There was a lot of criticism of this book and the author when it first came out: she was called "selfish" (selfish? -- a single, childless/free woman in her mid-30s? hmmm, this sounds familiar...), whiny and self-absorbed.  I didn't really think any of that when I first read the book, and I didn't think that now either (although she did sometimes seem a little flighty/scattered).  What did strike me: her voracious appetite to learn new and experience things.
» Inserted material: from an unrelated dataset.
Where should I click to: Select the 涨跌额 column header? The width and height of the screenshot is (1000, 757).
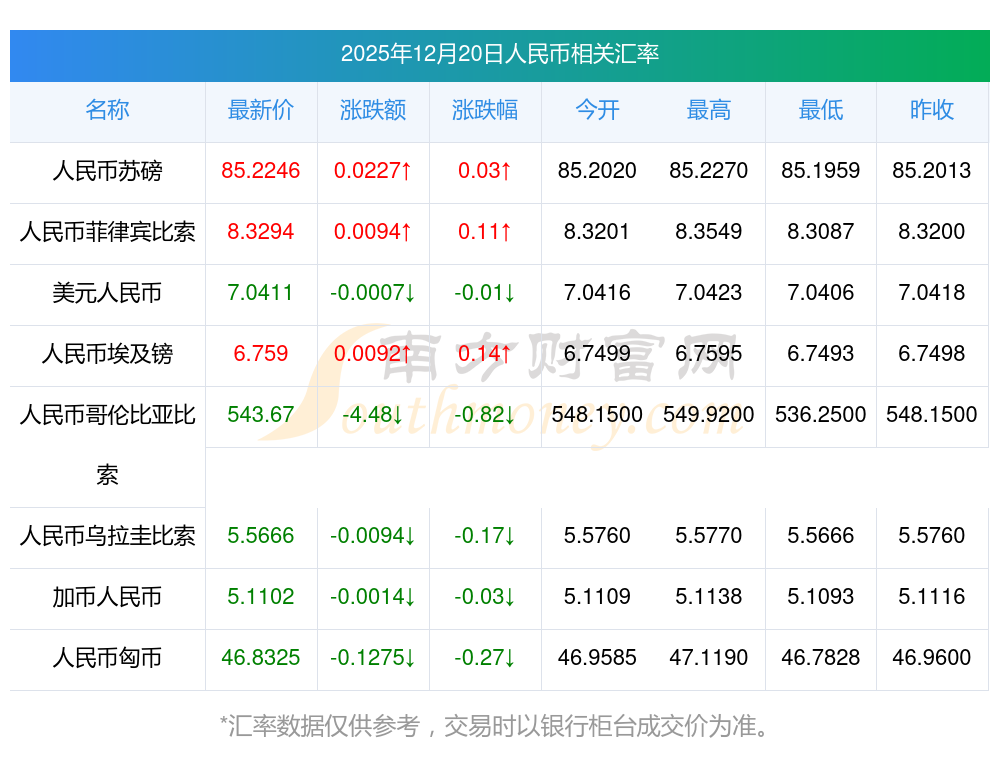coord(373,110)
And the wry humour!   

I previously rated this book 4 stars on Goodreads, based on my 2008 reading & blog post, and I think that's still a fair assessment today.  

I also read and loved "City of Girls" by the same author in 2019 (reviewed here).

November's book will be a classic that I've not yet read: "Persuasionby Jane Austen. (And I'll be leading the discussion, so I'd better start reading soon...!) 

This was Book #28 read to date in 2024 (and Book #1 finished in October), bringing me to 62%  of my 2024 Goodreads Reading Challenge goal of 45 books. I am (for the moment, anyway...!) 6 (!) books behind schedule to meet my goal. :(  You can find reviews of all my books read to date in 2024 tagged as "2024 books."